[Start Exercise data]

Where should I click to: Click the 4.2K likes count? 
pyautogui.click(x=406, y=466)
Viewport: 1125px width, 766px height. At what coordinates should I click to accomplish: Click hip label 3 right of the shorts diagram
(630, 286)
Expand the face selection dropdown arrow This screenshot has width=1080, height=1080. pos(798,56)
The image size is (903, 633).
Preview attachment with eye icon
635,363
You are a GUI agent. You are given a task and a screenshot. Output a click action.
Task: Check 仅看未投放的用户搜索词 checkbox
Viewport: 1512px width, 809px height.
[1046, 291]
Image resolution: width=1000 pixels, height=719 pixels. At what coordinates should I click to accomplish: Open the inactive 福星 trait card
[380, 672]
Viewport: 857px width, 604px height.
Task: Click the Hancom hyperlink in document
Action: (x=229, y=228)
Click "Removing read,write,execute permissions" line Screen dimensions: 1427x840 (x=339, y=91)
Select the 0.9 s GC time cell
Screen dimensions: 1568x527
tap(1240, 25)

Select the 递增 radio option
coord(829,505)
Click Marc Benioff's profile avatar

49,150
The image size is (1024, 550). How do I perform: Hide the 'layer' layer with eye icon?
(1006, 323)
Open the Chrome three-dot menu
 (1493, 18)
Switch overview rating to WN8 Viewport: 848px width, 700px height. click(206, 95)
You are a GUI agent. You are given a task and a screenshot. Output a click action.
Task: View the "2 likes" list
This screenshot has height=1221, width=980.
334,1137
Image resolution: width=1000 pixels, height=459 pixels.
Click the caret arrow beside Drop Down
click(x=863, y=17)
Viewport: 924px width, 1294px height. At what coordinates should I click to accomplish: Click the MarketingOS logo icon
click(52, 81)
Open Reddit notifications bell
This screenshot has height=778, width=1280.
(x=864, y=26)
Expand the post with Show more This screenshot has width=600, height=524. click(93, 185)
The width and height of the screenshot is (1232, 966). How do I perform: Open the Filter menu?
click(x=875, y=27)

[End Exercise data]

§ **Short problem**:
Please reproduce the records from the line containing "Expand the post" through the end of the records, swapping "Filter" for "Sort" and leaving everything else as it is.

§ **Answer to this exercise**:
Expand the post with Show more This screenshot has width=600, height=524. click(93, 185)
The width and height of the screenshot is (1232, 966). How do I perform: Open the Sort menu?
click(x=875, y=27)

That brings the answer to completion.